Encourage agents to sign their own names, to put a "face" on the communication. In today's business, a personal touch is not just for top customers, it's for everyone.
5. Capture feedback and act on it.
Many startups spend a lot of time and money building products that customers ultimately don't want. Remember Pepsi A.M.? Heinz E-Z Squirt purple ketchup? Customer service feedback can help you avoid costly mistakes. Unlike product management or marketing teams -- which talk to customers only from time to time -- your agents talk to real customers every single day. They can tell you how customers are interacting with your product and if they're having problems.

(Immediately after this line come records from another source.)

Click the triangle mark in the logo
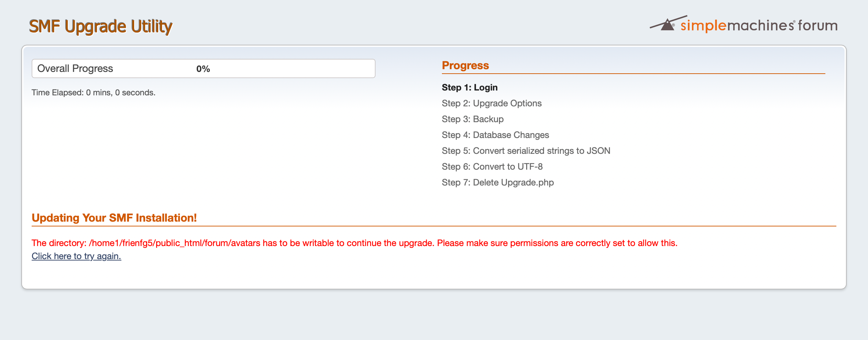The width and height of the screenshot is (868, 340). pyautogui.click(x=668, y=25)
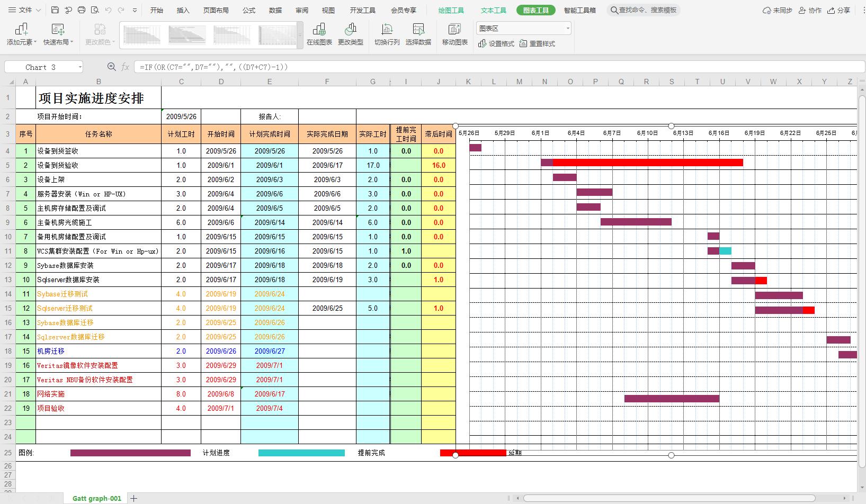Click the horizontal scrollbar at the bottom
The image size is (866, 504).
pyautogui.click(x=669, y=498)
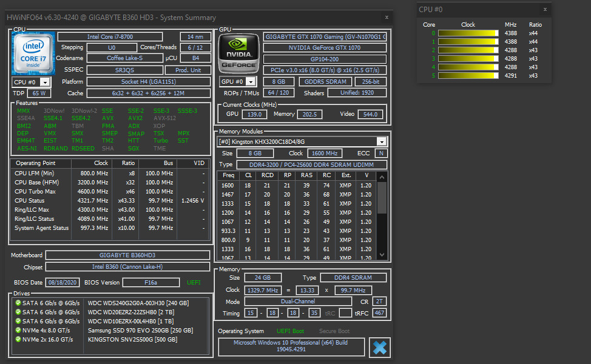
Task: Close the CPU #0 clock window
Action: click(545, 9)
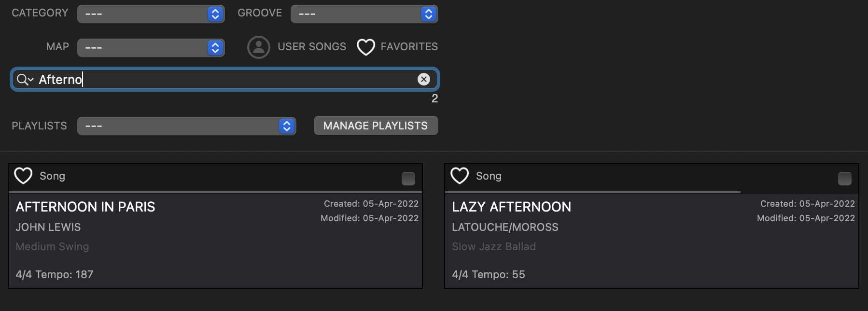Click the Favorites heart icon
This screenshot has height=311, width=868.
point(365,47)
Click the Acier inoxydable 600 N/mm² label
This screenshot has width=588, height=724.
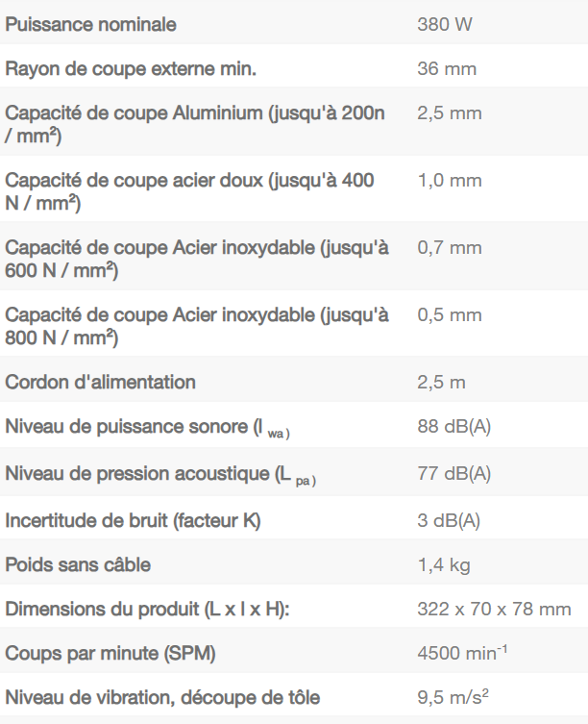click(x=197, y=259)
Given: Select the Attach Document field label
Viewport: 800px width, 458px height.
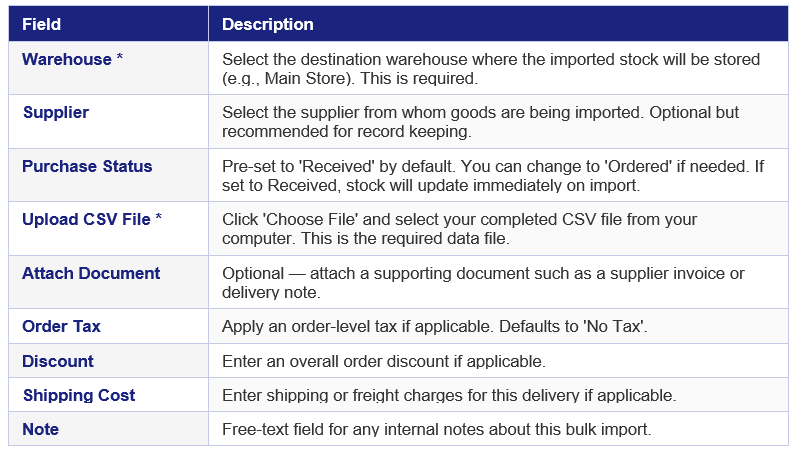Looking at the screenshot, I should point(91,273).
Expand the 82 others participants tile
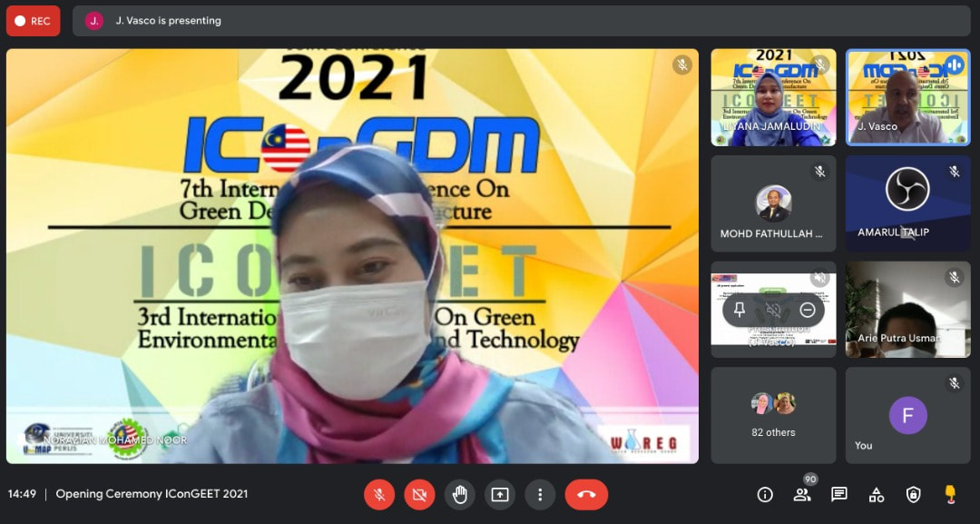The width and height of the screenshot is (980, 524). 773,415
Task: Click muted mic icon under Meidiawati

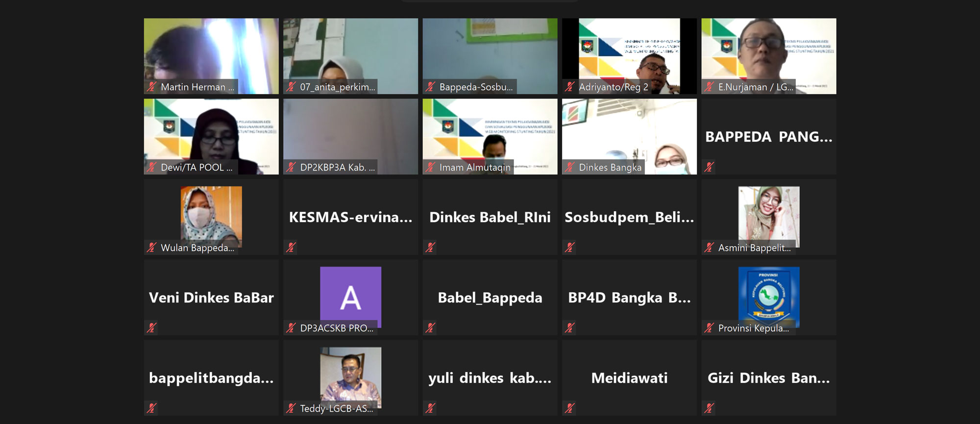Action: coord(570,408)
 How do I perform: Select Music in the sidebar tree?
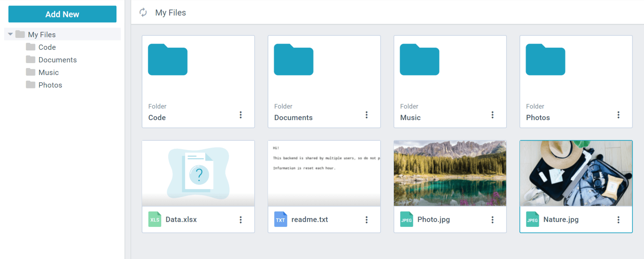point(49,73)
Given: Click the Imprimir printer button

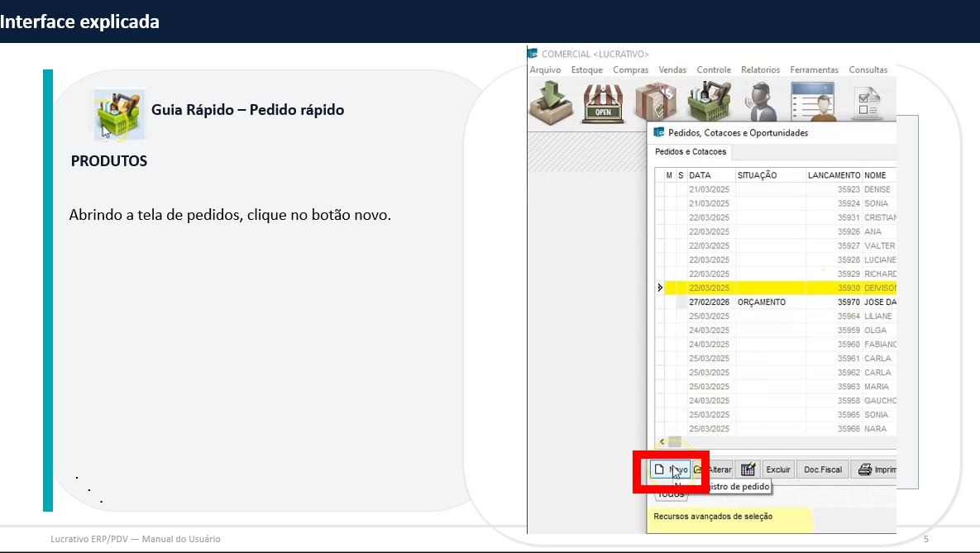Looking at the screenshot, I should [x=875, y=470].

These insights should drive your important product decisions. And, if you track your support cases carefully, you can see what modifications and features customers would like to see in your product or what their biggest pain points are.
6. Make support part of your experience.
Start simply by creating a support center that reflects your personality and brand. You can make it even easier for customers when you make it possible for them to stay within your product when they need help. Add support-center links to relevant pages on your site. Or add a way for customers to log tickets within your product experience.
Companies like Amazon are even adding "SOS buttons" to their products. So, do something similar: If there's some way that you can see when customers are having trouble, reach out before they even have a chance to pick up the phone.
Ready to put customer service at the center of everything you do? Start now and start turning every support interaction into an opportunity for customer happiness.